Still, different strokes for different folks I guess.

Oh god, I just realised what that sounds like.

I will give the spokesman this, it is a novel twist.

Oh and "Forbidden Elderly Care" is the best title of a Japanese film I have heard since "Fight! 10 Million Power Warriors!"

Tuesday 17 June 2008

Umeshu Brew

When it comes to alcohol my first love is beer of all kinds.

After that it's port.

Then whiskey, then probably wine.

However after that it is definitely umeshu.

Umeshu is a plum liqueur made from the Japanese plum (or ume). Unlike English plums Japanese plums are waaay too sour to just eat and are pretty small and by all accounts unpalatable. However despite this they form an important part in Japanese cooking and Japanese culture. Most notably in umeboshi (pickled plums that are a common feature of people's lunches here) and umeshu.

Fran absolutely adores umeshu and turned me onto the delights of this drink shortly after she arrived in Japan. Typically one mixes the liqeur with some ice and water to create a cool refreshing sweet drink with hints of sourness and strong alcohol underneath. It is one of the finest things one can drink on a hot summer's day, and trust me Japan has a surfeit of hot summer days.

Just recently it was the Japanese plum harvest here and so the supermarket has been stocked full of plums and, crucially, the equipment one needs to make ones own umeshu.
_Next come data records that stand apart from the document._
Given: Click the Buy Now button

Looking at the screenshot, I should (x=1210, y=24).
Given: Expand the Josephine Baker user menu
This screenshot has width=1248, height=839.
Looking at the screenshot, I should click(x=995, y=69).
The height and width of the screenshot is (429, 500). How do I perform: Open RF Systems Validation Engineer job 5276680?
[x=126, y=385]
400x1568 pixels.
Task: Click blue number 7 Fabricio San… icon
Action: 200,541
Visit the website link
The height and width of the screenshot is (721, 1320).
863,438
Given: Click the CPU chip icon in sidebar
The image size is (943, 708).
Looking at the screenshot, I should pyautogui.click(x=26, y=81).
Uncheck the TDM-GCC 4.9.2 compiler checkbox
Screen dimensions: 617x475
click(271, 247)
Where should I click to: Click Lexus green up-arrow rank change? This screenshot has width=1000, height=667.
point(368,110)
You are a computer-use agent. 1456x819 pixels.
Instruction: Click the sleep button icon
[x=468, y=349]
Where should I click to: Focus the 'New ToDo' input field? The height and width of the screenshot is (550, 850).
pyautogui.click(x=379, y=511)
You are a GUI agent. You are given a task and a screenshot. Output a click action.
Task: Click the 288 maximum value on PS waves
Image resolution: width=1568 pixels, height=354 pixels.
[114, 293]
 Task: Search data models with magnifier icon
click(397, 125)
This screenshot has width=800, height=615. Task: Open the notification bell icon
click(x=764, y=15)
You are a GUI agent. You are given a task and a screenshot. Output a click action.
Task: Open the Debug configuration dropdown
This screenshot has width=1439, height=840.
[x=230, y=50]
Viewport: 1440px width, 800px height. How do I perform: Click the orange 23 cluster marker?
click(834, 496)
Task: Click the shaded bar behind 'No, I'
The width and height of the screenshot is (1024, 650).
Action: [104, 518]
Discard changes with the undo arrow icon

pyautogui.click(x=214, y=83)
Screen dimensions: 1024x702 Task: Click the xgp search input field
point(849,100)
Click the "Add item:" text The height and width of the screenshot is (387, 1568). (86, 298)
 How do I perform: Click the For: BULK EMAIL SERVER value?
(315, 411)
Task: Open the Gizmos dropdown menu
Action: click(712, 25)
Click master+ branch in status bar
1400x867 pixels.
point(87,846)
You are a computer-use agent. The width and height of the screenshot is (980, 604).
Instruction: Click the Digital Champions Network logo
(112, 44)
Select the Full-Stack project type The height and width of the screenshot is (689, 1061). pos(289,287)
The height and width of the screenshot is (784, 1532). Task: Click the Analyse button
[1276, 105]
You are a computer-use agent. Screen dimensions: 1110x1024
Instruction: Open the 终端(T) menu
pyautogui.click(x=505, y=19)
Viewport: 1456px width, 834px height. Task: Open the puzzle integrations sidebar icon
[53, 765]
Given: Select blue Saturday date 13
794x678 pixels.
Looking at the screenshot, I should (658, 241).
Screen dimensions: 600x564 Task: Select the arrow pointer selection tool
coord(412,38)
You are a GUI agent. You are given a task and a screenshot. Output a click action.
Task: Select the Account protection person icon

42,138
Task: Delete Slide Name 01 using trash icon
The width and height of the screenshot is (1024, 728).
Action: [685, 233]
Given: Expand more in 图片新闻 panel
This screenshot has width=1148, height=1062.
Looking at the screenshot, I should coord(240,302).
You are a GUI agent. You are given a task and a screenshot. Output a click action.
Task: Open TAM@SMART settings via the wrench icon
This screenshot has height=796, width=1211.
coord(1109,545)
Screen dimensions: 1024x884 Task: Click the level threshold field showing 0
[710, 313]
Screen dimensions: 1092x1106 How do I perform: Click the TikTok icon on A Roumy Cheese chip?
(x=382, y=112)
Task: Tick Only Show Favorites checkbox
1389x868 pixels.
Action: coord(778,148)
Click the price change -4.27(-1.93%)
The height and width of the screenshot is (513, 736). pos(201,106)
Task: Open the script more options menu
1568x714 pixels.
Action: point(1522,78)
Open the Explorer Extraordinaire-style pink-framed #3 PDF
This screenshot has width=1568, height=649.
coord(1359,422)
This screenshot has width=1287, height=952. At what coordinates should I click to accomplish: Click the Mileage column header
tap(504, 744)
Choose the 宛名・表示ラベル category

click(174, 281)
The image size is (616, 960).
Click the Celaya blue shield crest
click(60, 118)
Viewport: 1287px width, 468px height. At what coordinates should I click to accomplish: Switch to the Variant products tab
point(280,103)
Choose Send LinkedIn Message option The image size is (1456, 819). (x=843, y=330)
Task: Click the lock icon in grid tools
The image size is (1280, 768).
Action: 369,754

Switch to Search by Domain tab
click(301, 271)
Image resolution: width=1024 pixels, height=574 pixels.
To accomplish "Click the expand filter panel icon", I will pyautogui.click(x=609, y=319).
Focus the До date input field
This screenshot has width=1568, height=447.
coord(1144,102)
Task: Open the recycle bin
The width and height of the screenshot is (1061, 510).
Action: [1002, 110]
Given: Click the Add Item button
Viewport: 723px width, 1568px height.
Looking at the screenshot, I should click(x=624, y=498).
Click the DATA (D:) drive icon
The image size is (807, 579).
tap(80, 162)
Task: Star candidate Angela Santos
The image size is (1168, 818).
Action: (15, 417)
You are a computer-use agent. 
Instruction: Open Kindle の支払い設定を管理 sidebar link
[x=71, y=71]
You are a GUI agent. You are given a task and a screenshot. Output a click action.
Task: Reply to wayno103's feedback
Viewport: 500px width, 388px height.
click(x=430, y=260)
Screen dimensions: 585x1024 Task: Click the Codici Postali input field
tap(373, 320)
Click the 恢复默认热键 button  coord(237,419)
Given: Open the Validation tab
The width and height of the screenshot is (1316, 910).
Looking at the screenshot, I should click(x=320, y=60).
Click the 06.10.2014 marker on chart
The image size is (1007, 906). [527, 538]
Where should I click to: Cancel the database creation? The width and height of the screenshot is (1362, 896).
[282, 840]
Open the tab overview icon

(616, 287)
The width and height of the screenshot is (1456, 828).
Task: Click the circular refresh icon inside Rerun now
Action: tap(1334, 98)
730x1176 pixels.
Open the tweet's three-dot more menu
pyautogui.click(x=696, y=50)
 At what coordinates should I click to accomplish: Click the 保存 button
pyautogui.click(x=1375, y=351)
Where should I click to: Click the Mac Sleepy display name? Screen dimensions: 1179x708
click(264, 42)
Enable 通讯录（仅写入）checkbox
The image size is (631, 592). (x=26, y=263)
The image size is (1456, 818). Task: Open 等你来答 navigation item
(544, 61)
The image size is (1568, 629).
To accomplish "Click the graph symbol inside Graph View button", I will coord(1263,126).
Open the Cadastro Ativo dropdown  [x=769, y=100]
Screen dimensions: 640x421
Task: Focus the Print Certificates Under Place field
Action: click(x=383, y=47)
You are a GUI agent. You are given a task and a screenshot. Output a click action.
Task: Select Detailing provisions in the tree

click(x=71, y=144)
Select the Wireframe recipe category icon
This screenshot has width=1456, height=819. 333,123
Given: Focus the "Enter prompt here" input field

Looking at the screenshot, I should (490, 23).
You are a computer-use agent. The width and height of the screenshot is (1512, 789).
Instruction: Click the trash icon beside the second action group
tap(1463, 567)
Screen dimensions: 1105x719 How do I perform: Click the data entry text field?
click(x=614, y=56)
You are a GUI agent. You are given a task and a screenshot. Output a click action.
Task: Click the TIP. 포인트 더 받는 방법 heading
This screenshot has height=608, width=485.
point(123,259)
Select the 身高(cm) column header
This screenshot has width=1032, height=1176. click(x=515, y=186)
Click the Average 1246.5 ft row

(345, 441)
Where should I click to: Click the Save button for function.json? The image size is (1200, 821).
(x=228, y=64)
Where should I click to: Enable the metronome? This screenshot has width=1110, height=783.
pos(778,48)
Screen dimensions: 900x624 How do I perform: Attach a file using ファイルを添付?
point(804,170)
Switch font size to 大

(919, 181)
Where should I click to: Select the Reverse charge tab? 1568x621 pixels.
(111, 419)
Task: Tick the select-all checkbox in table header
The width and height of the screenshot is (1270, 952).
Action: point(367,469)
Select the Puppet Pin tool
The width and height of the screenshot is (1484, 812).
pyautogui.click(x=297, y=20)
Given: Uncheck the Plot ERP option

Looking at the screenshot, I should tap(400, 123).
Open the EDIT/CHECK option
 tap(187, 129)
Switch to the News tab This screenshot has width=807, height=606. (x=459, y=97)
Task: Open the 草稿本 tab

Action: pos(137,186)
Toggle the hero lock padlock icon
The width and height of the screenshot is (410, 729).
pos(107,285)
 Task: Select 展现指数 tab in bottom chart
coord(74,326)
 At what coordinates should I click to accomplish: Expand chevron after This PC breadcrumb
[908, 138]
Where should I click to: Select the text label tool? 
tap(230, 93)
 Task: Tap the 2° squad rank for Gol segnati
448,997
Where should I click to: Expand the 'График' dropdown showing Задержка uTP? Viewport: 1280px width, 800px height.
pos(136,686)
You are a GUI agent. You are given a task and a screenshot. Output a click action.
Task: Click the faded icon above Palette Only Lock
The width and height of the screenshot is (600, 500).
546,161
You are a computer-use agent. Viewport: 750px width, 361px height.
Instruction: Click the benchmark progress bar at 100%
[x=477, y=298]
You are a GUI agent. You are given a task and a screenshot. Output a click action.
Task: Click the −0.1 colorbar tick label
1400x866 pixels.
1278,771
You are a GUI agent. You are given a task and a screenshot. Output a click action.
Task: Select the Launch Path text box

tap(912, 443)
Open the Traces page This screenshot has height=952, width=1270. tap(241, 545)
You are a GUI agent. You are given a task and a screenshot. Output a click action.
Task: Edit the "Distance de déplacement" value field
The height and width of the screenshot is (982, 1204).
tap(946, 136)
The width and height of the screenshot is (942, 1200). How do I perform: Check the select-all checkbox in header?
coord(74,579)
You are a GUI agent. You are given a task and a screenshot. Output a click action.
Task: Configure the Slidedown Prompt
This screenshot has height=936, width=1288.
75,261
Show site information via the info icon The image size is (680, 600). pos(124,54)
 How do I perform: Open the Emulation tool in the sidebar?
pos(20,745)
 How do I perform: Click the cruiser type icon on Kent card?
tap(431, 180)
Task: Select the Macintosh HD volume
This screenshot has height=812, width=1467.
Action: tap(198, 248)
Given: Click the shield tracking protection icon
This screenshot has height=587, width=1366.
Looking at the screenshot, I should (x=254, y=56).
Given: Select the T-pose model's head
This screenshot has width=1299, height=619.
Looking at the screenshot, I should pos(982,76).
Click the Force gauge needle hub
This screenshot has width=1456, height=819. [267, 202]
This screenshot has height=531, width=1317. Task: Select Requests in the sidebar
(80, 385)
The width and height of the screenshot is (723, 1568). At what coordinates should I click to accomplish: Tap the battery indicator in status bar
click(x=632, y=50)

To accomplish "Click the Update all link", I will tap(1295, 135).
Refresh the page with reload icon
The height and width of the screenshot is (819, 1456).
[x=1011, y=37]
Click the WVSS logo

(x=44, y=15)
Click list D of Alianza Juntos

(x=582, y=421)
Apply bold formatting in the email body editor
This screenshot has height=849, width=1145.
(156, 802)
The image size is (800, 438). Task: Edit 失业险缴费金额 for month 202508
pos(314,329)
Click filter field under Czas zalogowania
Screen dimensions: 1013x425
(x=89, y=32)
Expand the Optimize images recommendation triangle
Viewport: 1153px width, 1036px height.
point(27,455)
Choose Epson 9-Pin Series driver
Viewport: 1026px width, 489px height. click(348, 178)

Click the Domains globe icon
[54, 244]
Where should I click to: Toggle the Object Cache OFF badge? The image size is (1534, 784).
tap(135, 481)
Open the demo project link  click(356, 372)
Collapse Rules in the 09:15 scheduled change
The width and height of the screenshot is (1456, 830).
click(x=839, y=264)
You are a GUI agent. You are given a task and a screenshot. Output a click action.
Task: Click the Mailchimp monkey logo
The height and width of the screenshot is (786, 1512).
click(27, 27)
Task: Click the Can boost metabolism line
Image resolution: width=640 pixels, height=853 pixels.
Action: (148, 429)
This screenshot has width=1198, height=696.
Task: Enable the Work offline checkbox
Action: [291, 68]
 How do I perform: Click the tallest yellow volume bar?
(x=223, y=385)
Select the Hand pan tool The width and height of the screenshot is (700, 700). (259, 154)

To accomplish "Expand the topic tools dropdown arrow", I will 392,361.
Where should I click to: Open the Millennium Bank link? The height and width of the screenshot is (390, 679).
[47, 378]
So in the interests of a cultural experience (and cheap booze) I had a go.

Here is my first attempt at making umeshu.



The method, for anyone who wants to try it, is ludicrously easy.

1. Acquire your ingredients.

You'll need

500g of plums (ume)
90ml of shochu (distilled sake)
500g of rock sugar

I doubled up on all the ingedients as those were the quantities the supermarket had for sale (plus more booze, wahey). You can add more plums to the mix for a stronger flavour, use a stronger shochu for a more boozey umeshu (although at 35% I was plenty pleased with mine) or some honey to make a sweeter drink.

2. Prepare the plums.

This is really easy. Use a toothpick to remove the stem from the plum, give them a wash and scrape away any damage to the skin.

3. Put them in the container.

4. Add the rock sugar.

5. Add the shochu.

6. Give it a vigorous stir.

7. Leave it in a cool dry place for 6 months.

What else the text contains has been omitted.